Virgínia Leone Bicudo está entre as primeiras professoras universitárias negras do País, da Universidade de São Paulo, da Santa Casa e da Escola de Sociologia e Política.
Invisibilidade deliberada
“Como nunca soubemos disso? Como não nos falaram antes?”, questiona a psicanalista Ana Paula Musatti Braga, doutora em psicologia clínica pela Universidade de São Paulo (USP), em seu artigo Pelas trilhas de Virgínia Bicudo: Psicanálise e Relações Raciais em São Paulo, publicado na revista Lacuna. E outra psicanalista, Isildinha Baptista Nogueira, doutora em Psicologia pela USP e pesquisadora, desde a década de 1990, dos efeitos do racismo no psiquismo dos negros, responde ao HuffPost Brasil:
“Nunca houve interesse na divulgação do trabalho dela. Quando era estudante, nunca soube da Virgínia. Não há essa informação nas escolas de psicanálise nem de psicologia nem de psicologia social. Se você for a uma livraria, não vai encontrar os textos dela”!
Objeto de pesquisa
A percepção do preconceito de cor e o sofrimento derivado dessa discriminação em relação a ela e à sua família, desde criança, foram fundamentais para tornar Virgínia Leone Bicudo uma pioneira, uma pesquisadora, de certa forma, objeto de seu próprio estudo sobre relações raciais.
Sua história pessoal e profissional se misturam com a temática que aborda e isso acontece desde o início de sua produção teórica.
“Eu queria me aliviar de sofrer. Imaginava que a causa do meu sofrimento fossem problemas sociais, culturais. Então me matriculei na Escola de Sociologia e Política. Isso, em 1935. Tinha conflitos muito grandes comigo mesma, mas achava que a causa era social. Queria estudar Sociologia para me proteger do preconceito”, relembra a psicanalista em 1995.

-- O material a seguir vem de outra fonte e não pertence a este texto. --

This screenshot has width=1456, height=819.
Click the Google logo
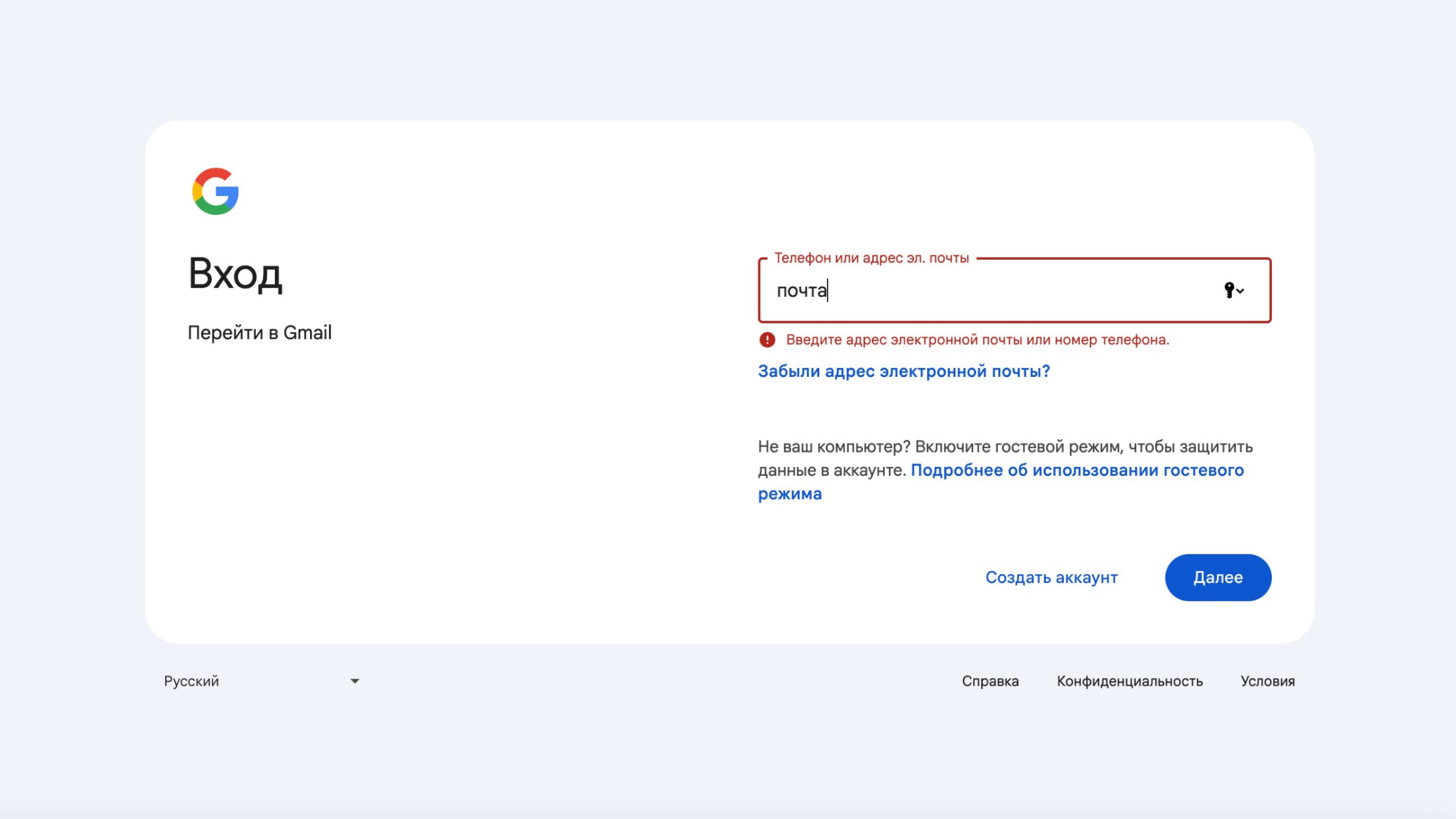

“No segundo ano do curso – prossegue ela -, tive contato com a psicologia social. E encontrei a psicologia do inconsciente de Sigmund Freud”. Para ela, isso foi o suficiente para despertar o desejo de querer tornar-se psicanalista e encontrar “proteção para a expectativa de rejeição”.
“Negrinha, negrinha”
Desde criança, Virgínia sentia o preconceito de cor, a dor do racismo:
“Eu fui criada fechada em casa. Quando saí, foi para ir à escola e foi quando, pela primeira vez, a criançada começou: ‘negrinha, negrinha’. Quando eu estava em casa, eu nunca tinha ouvido. Então, eu levei um susto.”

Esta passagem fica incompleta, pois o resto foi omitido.